### STATED EXERCISE
Copy out the lines of every item below without changing a single character.
+++ EXERCISE INPUTS +++
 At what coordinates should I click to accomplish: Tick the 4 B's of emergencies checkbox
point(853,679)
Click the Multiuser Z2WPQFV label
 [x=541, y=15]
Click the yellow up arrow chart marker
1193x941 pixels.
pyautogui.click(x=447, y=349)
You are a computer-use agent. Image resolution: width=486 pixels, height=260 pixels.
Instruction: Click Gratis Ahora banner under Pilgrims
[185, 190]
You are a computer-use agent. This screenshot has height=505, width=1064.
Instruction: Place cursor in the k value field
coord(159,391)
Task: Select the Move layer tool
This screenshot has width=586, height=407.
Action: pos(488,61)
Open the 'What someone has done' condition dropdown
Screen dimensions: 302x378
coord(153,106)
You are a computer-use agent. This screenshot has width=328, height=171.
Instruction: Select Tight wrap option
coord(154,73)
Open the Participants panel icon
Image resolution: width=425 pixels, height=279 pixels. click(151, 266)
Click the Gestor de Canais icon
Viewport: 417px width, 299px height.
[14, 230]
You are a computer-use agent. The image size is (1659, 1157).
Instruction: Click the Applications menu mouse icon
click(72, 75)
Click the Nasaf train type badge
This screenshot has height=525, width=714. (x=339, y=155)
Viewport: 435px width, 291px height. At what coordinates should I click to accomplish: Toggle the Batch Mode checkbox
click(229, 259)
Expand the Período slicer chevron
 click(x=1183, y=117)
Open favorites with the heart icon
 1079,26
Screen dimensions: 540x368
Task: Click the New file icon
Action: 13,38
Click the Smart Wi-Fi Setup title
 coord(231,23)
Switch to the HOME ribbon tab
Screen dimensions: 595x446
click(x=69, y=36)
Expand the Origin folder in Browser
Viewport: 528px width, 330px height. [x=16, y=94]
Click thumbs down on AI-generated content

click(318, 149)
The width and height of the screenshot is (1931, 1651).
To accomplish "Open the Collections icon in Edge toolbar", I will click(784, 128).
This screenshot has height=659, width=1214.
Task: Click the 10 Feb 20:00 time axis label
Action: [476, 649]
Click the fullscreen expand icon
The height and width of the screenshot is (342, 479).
+++
### ANSWER TO THE EXERCISE
 At what coordinates should I click to accomplish: Tick the 4 B's of emergencies checkbox
point(853,679)
Click the Multiuser Z2WPQFV label
 [x=541, y=15]
Click the yellow up arrow chart marker
1193x941 pixels.
pyautogui.click(x=447, y=349)
You are a computer-use agent. Image resolution: width=486 pixels, height=260 pixels.
Instruction: Click Gratis Ahora banner under Pilgrims
[185, 190]
You are a computer-use agent. This screenshot has height=505, width=1064.
Instruction: Place cursor in the k value field
coord(159,391)
Task: Select the Move layer tool
This screenshot has width=586, height=407.
Action: pos(488,61)
Open the 'What someone has done' condition dropdown
Screen dimensions: 302x378
coord(153,106)
You are a computer-use agent. This screenshot has width=328, height=171.
Instruction: Select Tight wrap option
coord(154,73)
Open the Participants panel icon
Image resolution: width=425 pixels, height=279 pixels. click(151, 266)
Click the Gestor de Canais icon
Viewport: 417px width, 299px height.
[14, 230]
You are a computer-use agent. The image size is (1659, 1157).
Instruction: Click the Applications menu mouse icon
click(72, 75)
Click the Nasaf train type badge
This screenshot has height=525, width=714. (x=339, y=155)
Viewport: 435px width, 291px height. At what coordinates should I click to accomplish: Toggle the Batch Mode checkbox
click(229, 259)
Expand the Período slicer chevron
 click(x=1183, y=117)
Open favorites with the heart icon
 1079,26
Screen dimensions: 540x368
Task: Click the New file icon
Action: 13,38
Click the Smart Wi-Fi Setup title
 coord(231,23)
Switch to the HOME ribbon tab
Screen dimensions: 595x446
click(x=69, y=36)
Expand the Origin folder in Browser
Viewport: 528px width, 330px height. [x=16, y=94]
Click thumbs down on AI-generated content

click(318, 149)
The width and height of the screenshot is (1931, 1651).
To accomplish "Open the Collections icon in Edge toolbar", I will click(784, 128).
This screenshot has height=659, width=1214.
Task: Click the 10 Feb 20:00 time axis label
Action: [476, 649]
Click the fullscreen expand icon
The height and width of the screenshot is (342, 479).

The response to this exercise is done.